Reproduce verbatim the portion of the entries that opens with the line containing "Task: Click the MNDY column header" and closes with the final line of the entries, including both of those lines.

**ROWS**.
####################

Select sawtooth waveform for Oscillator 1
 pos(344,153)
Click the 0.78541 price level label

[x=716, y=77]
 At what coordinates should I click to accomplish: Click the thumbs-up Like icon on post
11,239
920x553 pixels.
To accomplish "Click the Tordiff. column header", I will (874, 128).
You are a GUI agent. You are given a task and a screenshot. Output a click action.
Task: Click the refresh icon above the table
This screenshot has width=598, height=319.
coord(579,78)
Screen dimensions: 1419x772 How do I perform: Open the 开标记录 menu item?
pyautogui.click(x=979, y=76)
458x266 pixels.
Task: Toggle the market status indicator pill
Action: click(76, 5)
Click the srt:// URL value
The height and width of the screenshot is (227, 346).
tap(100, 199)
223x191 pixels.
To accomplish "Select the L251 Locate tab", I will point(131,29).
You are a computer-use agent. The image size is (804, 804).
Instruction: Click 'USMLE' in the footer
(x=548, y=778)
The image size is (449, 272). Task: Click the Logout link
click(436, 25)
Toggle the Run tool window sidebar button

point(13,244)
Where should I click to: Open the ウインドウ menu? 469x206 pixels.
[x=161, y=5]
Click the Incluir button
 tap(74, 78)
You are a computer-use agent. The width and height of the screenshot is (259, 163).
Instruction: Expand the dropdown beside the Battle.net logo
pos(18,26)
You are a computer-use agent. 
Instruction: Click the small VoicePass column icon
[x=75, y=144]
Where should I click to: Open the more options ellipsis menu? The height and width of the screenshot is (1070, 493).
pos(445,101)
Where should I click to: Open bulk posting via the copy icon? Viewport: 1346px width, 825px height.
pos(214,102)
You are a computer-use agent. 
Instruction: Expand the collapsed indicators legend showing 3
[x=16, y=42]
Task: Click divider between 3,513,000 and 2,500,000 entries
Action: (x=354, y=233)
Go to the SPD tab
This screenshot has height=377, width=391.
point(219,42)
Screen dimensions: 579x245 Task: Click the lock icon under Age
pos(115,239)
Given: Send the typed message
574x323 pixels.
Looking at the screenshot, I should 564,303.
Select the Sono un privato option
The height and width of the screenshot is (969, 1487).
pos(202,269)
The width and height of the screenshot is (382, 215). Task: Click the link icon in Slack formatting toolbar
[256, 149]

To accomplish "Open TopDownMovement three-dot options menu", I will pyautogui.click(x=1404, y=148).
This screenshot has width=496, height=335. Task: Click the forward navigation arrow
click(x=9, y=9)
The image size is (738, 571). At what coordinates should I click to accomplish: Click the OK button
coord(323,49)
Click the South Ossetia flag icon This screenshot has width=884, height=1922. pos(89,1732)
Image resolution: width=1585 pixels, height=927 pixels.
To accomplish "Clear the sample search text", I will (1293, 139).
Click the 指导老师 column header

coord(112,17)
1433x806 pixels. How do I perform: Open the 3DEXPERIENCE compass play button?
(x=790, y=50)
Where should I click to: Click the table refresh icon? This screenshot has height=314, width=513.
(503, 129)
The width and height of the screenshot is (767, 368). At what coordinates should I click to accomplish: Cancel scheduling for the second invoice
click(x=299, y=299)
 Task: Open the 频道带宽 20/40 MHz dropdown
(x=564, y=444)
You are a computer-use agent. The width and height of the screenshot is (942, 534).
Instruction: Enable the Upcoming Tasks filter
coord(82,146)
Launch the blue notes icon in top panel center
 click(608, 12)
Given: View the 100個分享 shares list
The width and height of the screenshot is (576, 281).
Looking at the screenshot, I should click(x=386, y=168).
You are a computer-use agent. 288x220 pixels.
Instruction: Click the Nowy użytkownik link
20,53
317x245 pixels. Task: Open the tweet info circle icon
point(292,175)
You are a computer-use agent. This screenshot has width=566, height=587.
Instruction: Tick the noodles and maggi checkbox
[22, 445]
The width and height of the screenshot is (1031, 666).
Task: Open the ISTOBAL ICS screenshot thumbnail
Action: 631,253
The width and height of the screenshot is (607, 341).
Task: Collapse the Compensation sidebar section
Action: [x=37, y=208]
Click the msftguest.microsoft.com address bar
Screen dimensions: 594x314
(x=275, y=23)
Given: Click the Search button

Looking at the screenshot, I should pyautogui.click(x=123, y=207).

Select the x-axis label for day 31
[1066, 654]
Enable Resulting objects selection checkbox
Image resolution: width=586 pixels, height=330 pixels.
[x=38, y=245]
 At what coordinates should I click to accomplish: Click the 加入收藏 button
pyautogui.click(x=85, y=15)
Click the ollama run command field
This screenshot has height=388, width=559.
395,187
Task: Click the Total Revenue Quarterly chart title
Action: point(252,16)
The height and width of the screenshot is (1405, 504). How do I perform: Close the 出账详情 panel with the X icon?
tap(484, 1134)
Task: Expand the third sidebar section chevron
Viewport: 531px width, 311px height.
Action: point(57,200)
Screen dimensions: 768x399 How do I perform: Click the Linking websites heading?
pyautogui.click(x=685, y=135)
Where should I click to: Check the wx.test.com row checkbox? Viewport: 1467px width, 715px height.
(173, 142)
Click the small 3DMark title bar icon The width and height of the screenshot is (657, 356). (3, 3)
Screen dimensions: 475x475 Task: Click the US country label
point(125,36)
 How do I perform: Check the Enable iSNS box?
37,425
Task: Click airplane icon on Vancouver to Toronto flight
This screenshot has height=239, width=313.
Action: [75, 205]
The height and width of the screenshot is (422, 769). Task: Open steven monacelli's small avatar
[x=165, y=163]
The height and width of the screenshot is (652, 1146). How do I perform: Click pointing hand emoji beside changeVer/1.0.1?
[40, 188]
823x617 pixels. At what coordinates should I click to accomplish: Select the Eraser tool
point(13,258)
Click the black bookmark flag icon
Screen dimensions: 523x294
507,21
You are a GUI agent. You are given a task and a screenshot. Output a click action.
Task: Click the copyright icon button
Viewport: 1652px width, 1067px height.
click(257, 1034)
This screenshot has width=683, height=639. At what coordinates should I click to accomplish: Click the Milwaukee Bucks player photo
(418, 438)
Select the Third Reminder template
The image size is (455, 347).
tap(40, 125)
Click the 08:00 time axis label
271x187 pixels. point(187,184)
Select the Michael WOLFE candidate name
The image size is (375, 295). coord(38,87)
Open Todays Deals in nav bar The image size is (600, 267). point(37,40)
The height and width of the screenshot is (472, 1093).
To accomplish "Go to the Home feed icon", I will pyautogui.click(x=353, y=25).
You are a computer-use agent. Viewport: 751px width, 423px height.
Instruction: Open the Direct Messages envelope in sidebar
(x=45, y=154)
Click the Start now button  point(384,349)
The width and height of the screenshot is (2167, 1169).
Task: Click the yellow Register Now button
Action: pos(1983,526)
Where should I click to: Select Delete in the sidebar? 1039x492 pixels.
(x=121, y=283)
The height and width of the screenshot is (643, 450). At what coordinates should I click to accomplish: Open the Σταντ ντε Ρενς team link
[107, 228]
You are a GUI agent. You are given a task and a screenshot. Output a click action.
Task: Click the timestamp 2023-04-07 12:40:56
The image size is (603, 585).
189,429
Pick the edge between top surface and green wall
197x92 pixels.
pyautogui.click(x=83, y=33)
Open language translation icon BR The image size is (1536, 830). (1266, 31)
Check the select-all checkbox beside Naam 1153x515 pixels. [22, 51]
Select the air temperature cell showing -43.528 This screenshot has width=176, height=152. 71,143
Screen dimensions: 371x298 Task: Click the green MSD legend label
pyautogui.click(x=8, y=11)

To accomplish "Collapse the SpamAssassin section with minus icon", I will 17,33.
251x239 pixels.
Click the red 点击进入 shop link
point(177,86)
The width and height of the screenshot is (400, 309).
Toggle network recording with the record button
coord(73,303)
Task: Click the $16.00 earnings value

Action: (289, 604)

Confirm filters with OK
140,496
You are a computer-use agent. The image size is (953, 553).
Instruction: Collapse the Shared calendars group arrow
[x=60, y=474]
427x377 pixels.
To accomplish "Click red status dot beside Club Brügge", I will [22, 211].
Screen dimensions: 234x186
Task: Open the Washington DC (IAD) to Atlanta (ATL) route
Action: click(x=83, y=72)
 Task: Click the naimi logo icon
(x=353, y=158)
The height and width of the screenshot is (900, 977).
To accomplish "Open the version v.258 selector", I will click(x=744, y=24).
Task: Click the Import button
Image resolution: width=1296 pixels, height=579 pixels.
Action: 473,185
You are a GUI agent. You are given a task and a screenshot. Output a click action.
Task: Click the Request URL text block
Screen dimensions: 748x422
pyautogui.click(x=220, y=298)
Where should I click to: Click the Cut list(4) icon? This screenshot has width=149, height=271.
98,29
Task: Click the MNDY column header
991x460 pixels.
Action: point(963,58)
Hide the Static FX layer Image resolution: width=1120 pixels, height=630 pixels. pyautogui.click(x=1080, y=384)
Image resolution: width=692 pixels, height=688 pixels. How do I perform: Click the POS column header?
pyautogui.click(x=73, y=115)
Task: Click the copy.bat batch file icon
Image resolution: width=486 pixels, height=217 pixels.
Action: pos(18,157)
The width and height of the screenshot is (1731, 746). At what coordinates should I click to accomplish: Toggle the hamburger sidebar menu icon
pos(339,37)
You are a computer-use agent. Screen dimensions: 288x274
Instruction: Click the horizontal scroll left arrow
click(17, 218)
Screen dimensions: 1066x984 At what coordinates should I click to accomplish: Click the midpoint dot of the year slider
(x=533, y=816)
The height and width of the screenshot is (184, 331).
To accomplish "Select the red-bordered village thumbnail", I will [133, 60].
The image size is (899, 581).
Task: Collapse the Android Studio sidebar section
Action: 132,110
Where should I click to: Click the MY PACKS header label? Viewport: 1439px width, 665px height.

####################

**OUTPUT OF THE EXERCISE**.
Task: Click the MNDY column header
991x460 pixels.
Action: point(963,58)
Hide the Static FX layer Image resolution: width=1120 pixels, height=630 pixels. pyautogui.click(x=1080, y=384)
Image resolution: width=692 pixels, height=688 pixels. How do I perform: Click the POS column header?
pyautogui.click(x=73, y=115)
Task: Click the copy.bat batch file icon
Image resolution: width=486 pixels, height=217 pixels.
Action: pos(18,157)
The width and height of the screenshot is (1731, 746). At what coordinates should I click to accomplish: Toggle the hamburger sidebar menu icon
pos(339,37)
You are a computer-use agent. Screen dimensions: 288x274
Instruction: Click the horizontal scroll left arrow
click(17, 218)
Screen dimensions: 1066x984 At what coordinates should I click to accomplish: Click the midpoint dot of the year slider
(x=533, y=816)
The height and width of the screenshot is (184, 331).
To accomplish "Select the red-bordered village thumbnail", I will [133, 60].
The image size is (899, 581).
Task: Collapse the Android Studio sidebar section
Action: 132,110
Where should I click to: Click the MY PACKS header label? Viewport: 1439px width, 665px height.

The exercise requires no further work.